[Dataset records]
------------------------------------------------------------
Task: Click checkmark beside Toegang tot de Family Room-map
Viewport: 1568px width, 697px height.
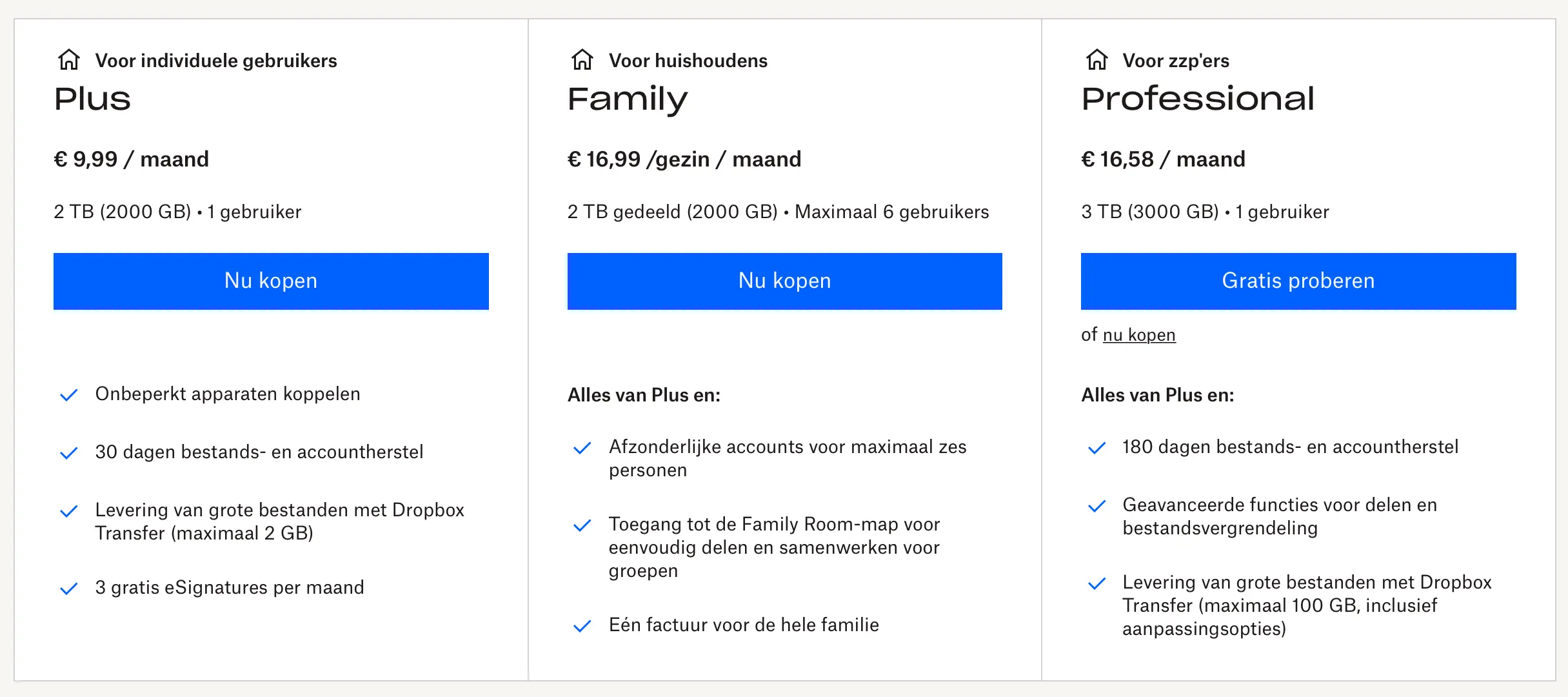Action: coord(582,525)
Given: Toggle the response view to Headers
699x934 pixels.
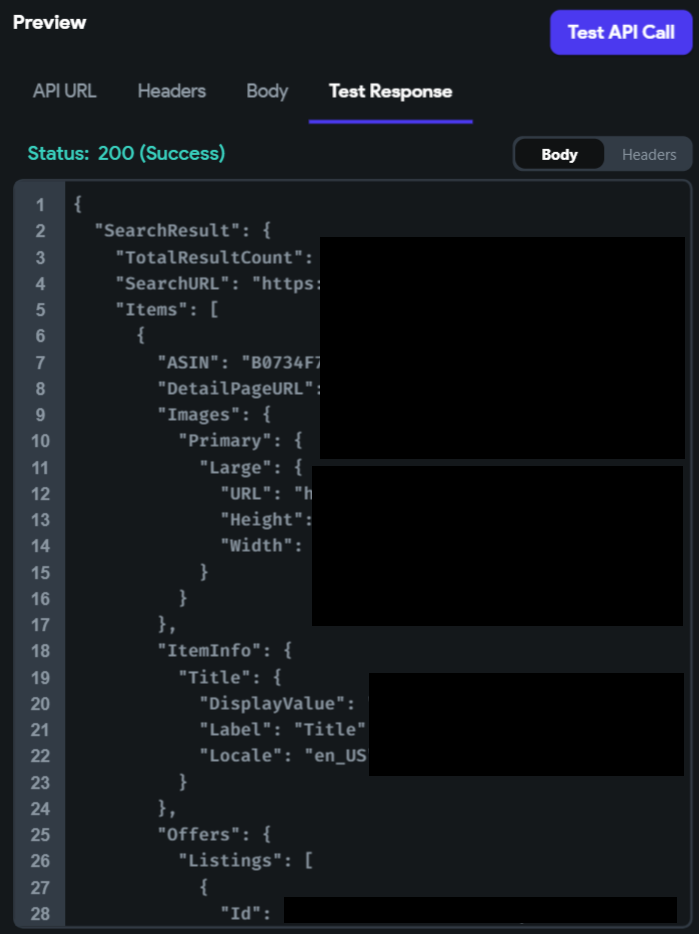Looking at the screenshot, I should coord(648,154).
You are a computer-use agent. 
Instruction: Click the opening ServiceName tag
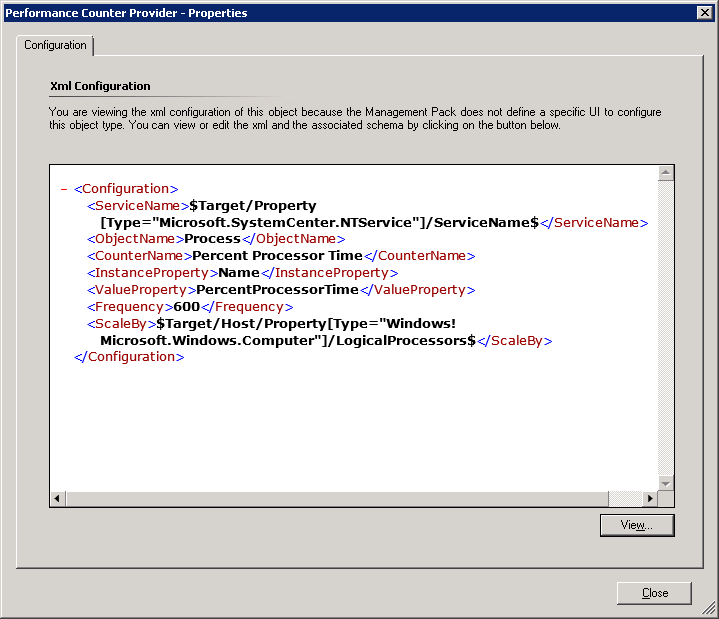[x=138, y=205]
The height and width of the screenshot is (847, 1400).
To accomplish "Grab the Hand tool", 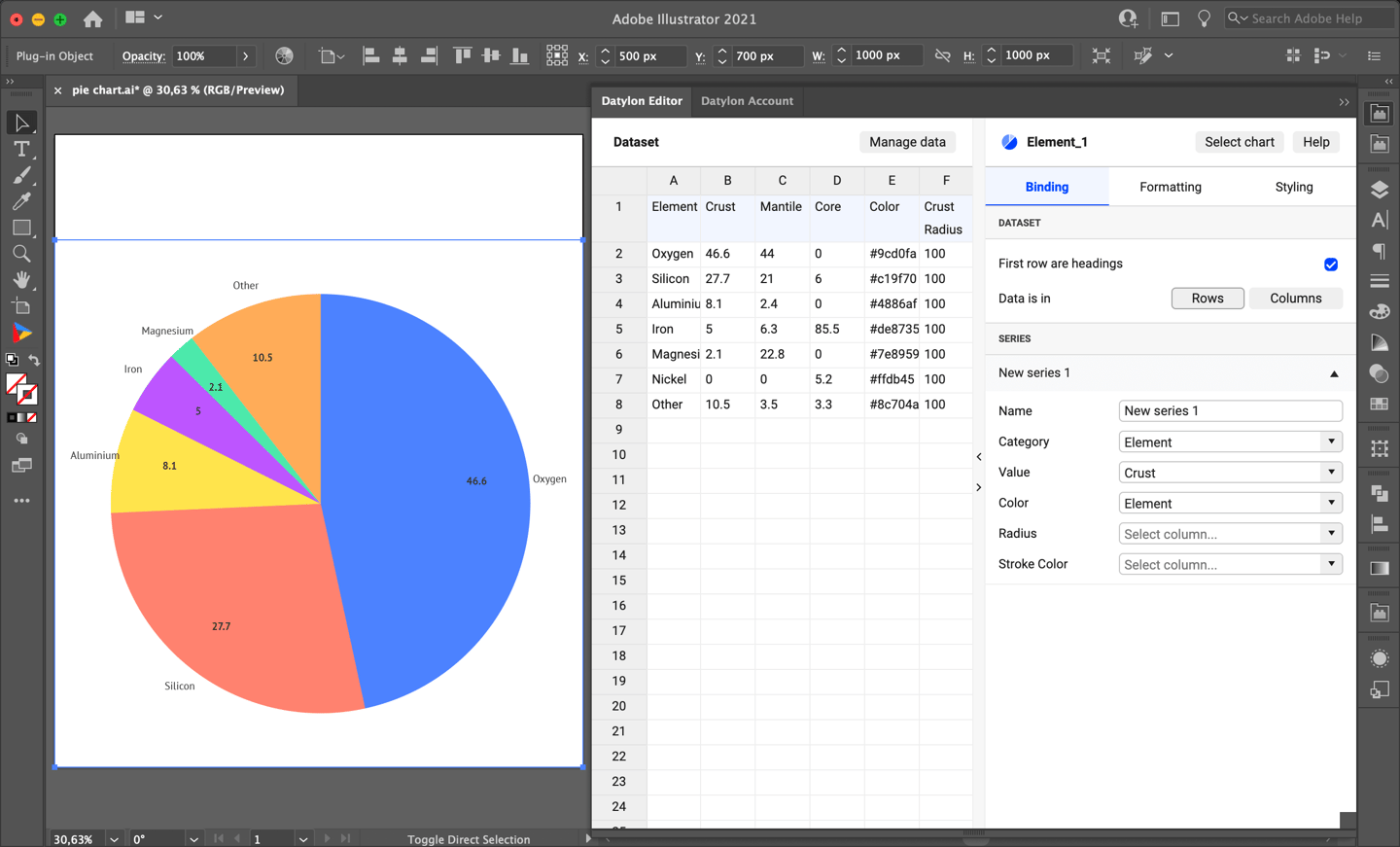I will click(19, 279).
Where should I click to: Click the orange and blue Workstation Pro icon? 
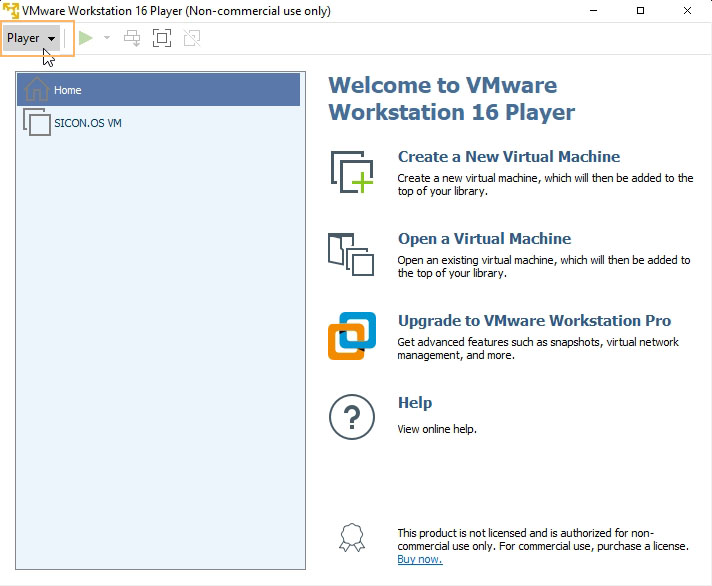click(351, 335)
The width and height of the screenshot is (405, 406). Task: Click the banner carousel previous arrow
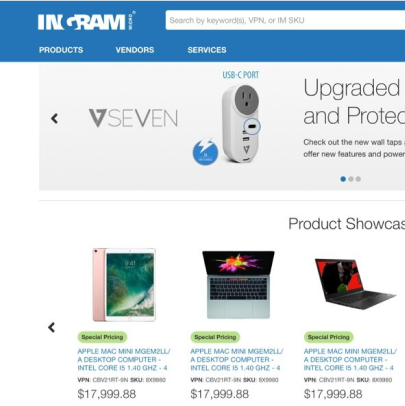coord(54,118)
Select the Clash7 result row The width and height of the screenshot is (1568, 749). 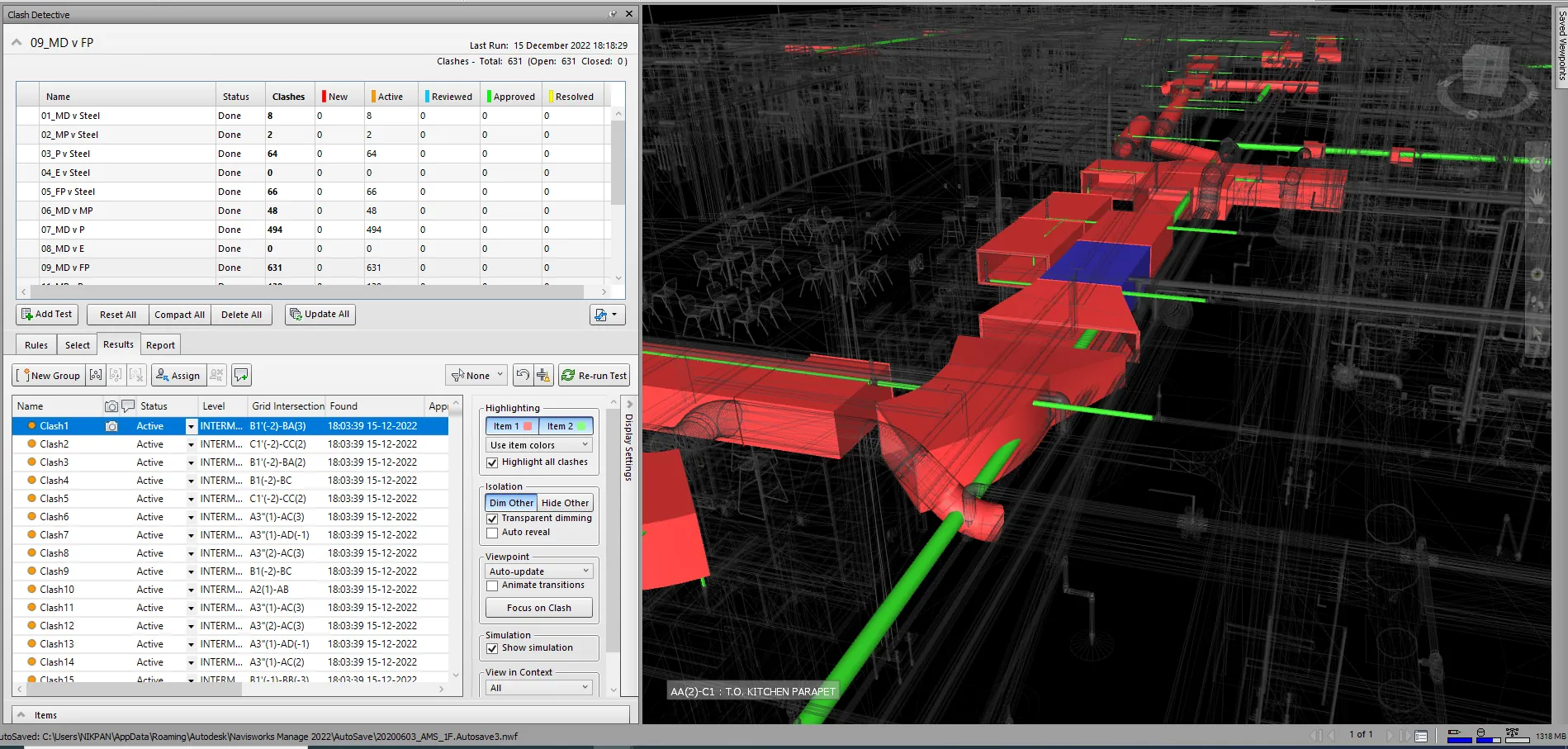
------------------------------------------------------------
Problem to work on
From the first line of the records through the line with "You are a computer-use agent.", reproduce each line exactly and leave the pictures out.

Output of the task
Task: Click checkmark beside Toegang tot de Family Room-map
Viewport: 1568px width, 697px height.
Action: coord(582,525)
Given: Toggle the response view to Headers
699x934 pixels.
Looking at the screenshot, I should coord(648,154).
You are a computer-use agent. 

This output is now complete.